Genz uses these lures to trigger strikes. "For a lot of ice fishermen, color is the most important consideration," Dave says. "To me, color is No. 3. What really count are depth and speed, or action. "Too many people take a passive approach, letting their minnow swim around until a fish pulls their bobber down."
One of Genz' favorite strike-inducing techniques is snap jigging. "I load up the rod tip and whip it with a snap of the wrist," he explains. "You're looking for a foot of movement at the lure. Then let it flutter back down and hold. A fish will hit on the hold."
Genz says the fit-and-drop is practiced by snapping the lure upwards and letting it slowly flutter back down. The drop-and-lift is a variation on that technique that calls for dropping the lure to the bottom and lifting it slowly upwards.

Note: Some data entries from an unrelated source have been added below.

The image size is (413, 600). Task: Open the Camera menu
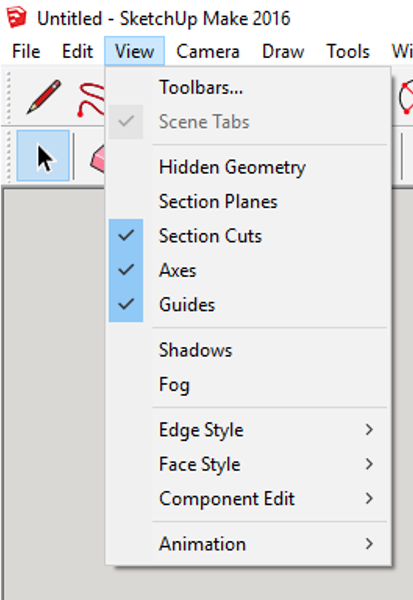(x=208, y=51)
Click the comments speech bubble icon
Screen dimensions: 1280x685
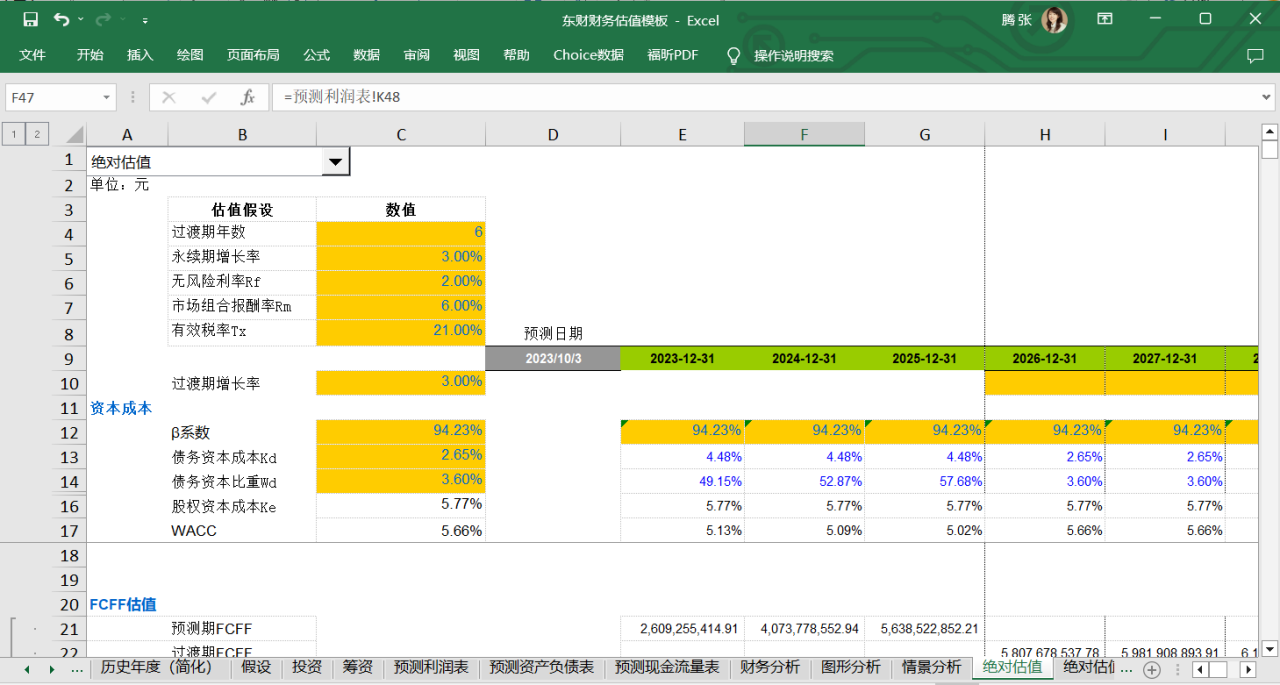[x=1255, y=55]
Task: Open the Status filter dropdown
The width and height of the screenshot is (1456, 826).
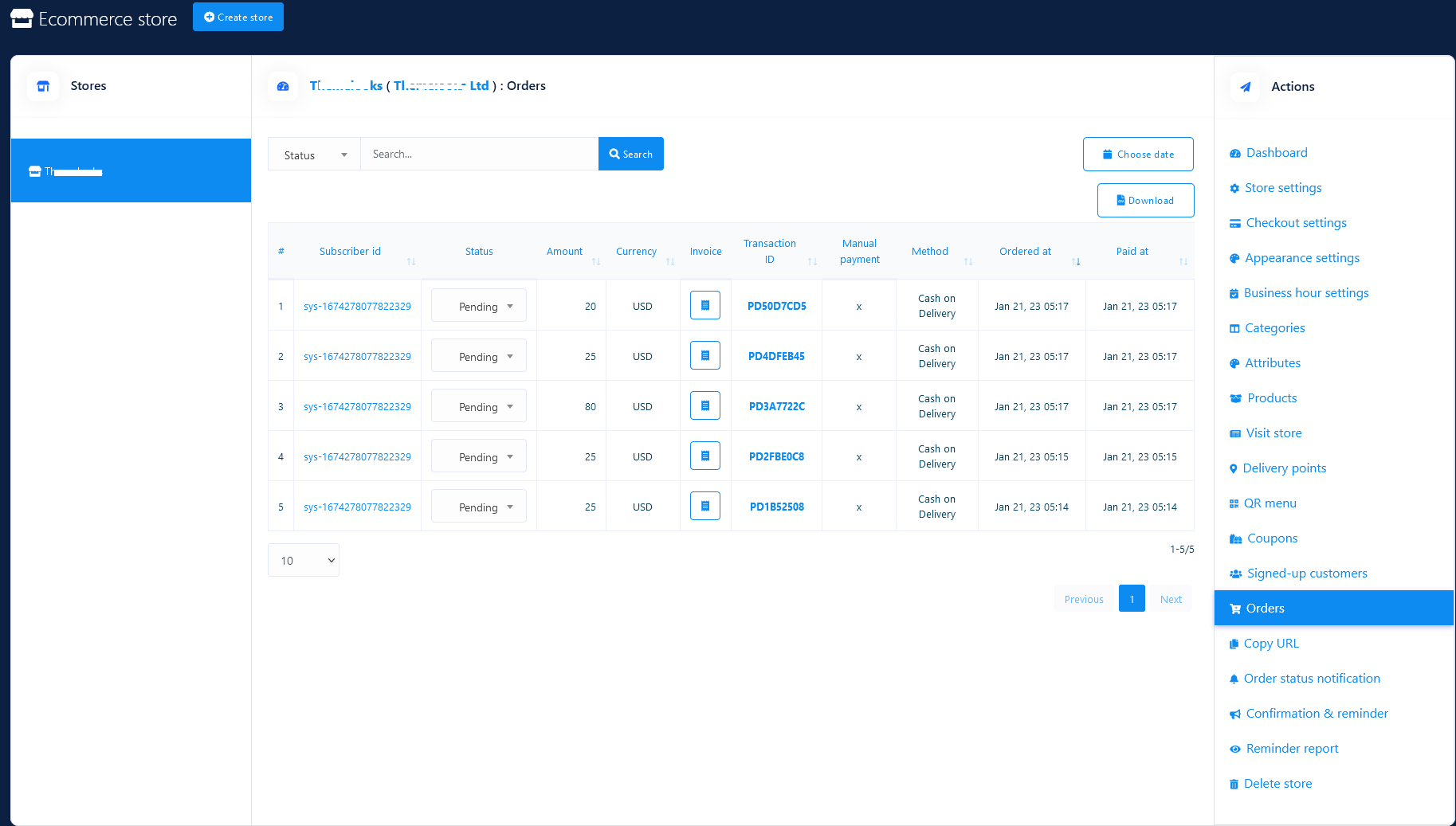Action: pos(315,155)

Pounding is another Genz innovation. "It's a kicking motion that makes the bait jump," he explains. "Pounding is accomplished by tapping the rod above the handle with the index finger. It requires a rod, line and lure that are balanced," he warns. "You can't throw a big stickbait for muskies on ultra-light gear, but ice fishermen are always trying to make do with tackle that isn't balanced."
Dave preaches mobility. "I drill lots of holes and use my electronics to look for active fish. Once I find them I experiment with different lures and aggressive presentations."
Pulling his gear around in a Fish Trap, a portable fish house he helped design, Genz drills 15,20 or even 25 holes in the ice, usually around the edges of where other fishermen have set their houses. He quickly moves from hole to hole, checking for fish with his electronics. When he finds fish, he pulls the roof over his head and works them as aggressively as a tournament bass angler firing a spinnerbait into cover. If no one's home, he moves to the next hole.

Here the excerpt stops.